The use of masks has become a fundamental protection measure in the fight against coronavirus. With this, the eyes were in evidence, and possible ophthalmological diseases that affect precisely the look can start to bother more people who eventually develop one of these conditions.
Droopy eyelid: have you heard about this disease that can mainly affect people over 60? This text will explain more about what eyelid ptosis is, the medical term given to the upper eyelid’s drooping, and the leading causes and treatments to correct it. Check out or visit https://www.lovelyeyeclinic.com/th/article/ตาไม่เท่ากันทำไง–แก้ไขอย่างไรได้บ้าง to learn more.
What Is Eyelid Ptosis?
Eyelid ptosis, popularly known as a droopy eyelid, is the uni (in one eye) or bilateral (in both eyes) drooping of the upper eyelid to its average level. In addition to causing an aesthetic problem, this drop can also reduce the visual field because the eye is more covered than average.
What Are The Causes?
Once you understand what eyelid ptosis is, it is essential to know the causes that can lead to the development of this condition. See below which are the most common.
Congenital Eyelid Ptosis
In the congenital form, it is usually caused by malformation or weakening and atrophy of the levator palpebrae muscle. Most cases have no genetic inheritance and are not associated with other eye problems or facial dysfunction.
Acquired Eyelid Ptosis
In the acquired form, the most common reason for ptosis is the detachment of the levator palpebrae muscle (which happens when this muscle detaches from the bone). In people over 60, it usually happens because the eyelid tissues suffer a thinning due to the aging process.

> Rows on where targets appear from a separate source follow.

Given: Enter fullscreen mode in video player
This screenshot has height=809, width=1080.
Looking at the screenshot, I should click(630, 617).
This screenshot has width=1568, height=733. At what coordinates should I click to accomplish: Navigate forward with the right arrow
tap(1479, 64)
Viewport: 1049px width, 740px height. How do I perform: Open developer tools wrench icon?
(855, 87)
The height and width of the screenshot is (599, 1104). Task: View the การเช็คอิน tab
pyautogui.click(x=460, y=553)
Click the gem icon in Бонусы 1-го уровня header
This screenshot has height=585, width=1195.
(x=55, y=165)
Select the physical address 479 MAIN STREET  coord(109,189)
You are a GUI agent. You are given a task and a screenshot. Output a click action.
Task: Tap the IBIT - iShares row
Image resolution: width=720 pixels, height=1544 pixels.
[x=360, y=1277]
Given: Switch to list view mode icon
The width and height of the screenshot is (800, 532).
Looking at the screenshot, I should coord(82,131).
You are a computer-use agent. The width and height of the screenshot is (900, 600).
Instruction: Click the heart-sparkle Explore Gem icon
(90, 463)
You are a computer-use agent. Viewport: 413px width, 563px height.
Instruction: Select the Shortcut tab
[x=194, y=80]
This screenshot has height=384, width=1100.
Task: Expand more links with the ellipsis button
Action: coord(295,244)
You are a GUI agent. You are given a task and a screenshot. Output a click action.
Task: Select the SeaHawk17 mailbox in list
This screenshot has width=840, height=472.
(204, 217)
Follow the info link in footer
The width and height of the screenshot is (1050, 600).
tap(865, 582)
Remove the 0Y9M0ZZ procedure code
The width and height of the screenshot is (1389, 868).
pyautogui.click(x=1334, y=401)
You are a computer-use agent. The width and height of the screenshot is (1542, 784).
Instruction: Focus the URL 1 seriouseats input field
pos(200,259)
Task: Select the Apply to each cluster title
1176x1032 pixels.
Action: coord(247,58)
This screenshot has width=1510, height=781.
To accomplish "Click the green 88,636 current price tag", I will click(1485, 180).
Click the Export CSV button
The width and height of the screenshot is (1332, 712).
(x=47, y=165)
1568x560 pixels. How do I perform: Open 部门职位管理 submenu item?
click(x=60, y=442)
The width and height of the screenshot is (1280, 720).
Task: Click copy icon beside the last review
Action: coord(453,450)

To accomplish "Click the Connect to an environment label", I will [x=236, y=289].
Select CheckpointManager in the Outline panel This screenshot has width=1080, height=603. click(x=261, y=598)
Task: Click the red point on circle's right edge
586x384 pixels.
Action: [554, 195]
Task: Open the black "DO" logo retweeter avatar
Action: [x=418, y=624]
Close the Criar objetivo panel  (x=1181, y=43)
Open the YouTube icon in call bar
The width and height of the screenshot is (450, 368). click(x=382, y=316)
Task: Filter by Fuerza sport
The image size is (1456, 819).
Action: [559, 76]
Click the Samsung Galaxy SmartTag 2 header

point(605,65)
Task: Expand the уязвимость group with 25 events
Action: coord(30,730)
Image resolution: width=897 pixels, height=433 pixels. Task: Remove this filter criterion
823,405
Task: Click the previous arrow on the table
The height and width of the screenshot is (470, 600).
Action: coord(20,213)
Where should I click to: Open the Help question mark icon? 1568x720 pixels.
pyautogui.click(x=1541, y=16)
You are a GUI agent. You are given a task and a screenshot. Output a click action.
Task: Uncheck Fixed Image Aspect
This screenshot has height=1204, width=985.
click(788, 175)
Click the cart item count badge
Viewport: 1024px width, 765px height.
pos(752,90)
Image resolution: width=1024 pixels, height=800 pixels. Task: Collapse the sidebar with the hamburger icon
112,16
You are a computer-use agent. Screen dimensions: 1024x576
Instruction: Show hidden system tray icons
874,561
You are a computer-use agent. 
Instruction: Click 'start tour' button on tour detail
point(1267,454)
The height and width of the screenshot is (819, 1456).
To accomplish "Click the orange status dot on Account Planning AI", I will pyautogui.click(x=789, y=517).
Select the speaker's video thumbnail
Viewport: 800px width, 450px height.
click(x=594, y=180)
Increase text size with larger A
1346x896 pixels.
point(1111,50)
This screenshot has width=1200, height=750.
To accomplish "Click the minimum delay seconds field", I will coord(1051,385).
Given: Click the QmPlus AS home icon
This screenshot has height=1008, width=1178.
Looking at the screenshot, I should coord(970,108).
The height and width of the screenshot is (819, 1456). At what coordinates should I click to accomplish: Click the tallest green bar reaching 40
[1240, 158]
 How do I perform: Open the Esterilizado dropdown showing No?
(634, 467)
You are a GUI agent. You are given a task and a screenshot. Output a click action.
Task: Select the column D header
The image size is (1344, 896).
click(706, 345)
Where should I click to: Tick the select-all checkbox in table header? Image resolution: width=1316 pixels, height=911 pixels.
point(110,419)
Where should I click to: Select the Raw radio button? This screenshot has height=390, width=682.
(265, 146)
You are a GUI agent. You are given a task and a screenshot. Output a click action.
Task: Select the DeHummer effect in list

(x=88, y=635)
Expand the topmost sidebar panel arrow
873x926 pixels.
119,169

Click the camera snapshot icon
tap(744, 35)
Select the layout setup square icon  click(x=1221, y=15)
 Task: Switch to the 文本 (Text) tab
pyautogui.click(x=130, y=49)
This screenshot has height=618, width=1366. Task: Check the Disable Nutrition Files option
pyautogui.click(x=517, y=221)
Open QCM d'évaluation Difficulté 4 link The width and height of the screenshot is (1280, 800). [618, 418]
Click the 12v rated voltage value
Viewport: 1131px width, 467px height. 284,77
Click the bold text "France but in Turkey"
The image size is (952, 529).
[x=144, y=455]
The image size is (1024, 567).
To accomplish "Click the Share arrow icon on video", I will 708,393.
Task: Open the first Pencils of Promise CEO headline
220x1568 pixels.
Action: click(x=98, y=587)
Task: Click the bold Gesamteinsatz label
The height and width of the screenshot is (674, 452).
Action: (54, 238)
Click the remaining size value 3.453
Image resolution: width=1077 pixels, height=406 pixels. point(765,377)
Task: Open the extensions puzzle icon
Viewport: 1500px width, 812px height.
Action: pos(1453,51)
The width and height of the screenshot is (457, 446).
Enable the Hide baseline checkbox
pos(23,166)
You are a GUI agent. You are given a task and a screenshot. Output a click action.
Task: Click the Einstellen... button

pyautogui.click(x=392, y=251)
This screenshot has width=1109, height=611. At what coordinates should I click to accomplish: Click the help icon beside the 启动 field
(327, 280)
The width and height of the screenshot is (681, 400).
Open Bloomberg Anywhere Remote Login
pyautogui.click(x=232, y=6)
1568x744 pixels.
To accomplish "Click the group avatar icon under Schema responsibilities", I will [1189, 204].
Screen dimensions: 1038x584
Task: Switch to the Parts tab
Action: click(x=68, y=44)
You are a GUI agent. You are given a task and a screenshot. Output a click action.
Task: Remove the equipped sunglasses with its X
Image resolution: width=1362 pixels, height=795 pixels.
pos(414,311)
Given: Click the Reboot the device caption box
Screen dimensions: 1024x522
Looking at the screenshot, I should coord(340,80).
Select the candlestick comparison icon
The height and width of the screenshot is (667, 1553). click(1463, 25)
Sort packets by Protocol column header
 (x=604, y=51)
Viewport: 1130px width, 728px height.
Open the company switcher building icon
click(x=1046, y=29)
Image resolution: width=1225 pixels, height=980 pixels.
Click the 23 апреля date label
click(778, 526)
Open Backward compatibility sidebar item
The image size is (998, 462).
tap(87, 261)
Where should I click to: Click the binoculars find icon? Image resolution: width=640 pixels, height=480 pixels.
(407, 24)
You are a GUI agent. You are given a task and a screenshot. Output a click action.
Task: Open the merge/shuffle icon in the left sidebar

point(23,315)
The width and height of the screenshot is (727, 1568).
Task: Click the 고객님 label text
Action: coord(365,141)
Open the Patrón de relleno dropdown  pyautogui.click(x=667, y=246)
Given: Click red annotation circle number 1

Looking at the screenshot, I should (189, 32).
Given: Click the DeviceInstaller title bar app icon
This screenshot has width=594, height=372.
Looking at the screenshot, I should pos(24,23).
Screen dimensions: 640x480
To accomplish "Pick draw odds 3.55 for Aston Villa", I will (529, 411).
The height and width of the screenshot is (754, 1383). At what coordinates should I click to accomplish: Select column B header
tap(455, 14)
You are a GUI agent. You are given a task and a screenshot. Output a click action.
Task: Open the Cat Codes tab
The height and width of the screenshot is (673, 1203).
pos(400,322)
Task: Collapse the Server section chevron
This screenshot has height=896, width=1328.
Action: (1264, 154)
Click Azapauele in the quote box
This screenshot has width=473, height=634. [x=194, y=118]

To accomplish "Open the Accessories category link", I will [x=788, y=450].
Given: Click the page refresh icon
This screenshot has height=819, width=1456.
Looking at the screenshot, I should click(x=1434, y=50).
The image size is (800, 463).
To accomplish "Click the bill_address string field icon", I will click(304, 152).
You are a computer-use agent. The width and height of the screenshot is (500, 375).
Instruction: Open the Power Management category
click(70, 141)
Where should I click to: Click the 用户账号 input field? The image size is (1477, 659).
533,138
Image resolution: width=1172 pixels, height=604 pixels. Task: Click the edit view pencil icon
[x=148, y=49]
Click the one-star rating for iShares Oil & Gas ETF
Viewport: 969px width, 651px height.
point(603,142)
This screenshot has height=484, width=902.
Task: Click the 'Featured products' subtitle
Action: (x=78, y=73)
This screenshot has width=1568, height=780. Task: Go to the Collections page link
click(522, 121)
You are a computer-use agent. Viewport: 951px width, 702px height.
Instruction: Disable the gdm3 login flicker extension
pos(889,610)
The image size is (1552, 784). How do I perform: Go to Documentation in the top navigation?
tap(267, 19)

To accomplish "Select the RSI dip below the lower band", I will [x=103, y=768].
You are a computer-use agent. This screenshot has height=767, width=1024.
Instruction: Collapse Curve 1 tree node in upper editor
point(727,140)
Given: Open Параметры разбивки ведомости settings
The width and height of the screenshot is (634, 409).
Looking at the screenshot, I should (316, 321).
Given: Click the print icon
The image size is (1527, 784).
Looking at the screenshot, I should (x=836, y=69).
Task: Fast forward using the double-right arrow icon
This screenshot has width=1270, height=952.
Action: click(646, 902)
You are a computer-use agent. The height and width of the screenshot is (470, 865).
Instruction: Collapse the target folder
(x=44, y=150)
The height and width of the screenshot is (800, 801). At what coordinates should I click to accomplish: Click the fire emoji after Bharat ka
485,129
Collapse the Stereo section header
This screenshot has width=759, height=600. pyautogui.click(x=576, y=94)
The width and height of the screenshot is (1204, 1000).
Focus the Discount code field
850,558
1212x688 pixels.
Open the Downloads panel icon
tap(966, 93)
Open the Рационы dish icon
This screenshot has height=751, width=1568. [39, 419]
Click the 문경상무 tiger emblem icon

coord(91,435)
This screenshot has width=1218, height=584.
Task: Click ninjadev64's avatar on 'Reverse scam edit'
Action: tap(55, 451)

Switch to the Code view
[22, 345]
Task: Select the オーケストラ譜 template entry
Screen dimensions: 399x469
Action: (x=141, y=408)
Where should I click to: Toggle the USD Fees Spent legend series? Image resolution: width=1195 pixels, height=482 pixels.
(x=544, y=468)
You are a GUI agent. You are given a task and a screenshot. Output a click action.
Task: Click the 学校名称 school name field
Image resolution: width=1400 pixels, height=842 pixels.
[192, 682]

In younger patients, acquired eyelid ptosis can happen due to trauma or prolonged use of contact lenses. In the latter case, excessive manipulation and the difficulty of inserting and removing the lenses are the most common reasons for the development of ptosis. Other factors that can lead to drooping of the upper eyelid in the acquired form are muscle diseases, such as the autoimmune disease myasthenia gravis; neurological disorders such as oculomotor nerve palsy; and mechanical causes lesions on the eyelids caused by tumors.
Treatment for eyelid ptosis is usually surgical. Modern surgical techniques do not leave any visible scar, and the procedure is considered simple, fast, and performed under local anesthesia. And precisely for this reason, the postoperative period is usually peaceful, without pain, and requires only a brief rest and care with eye lubrication from the patient.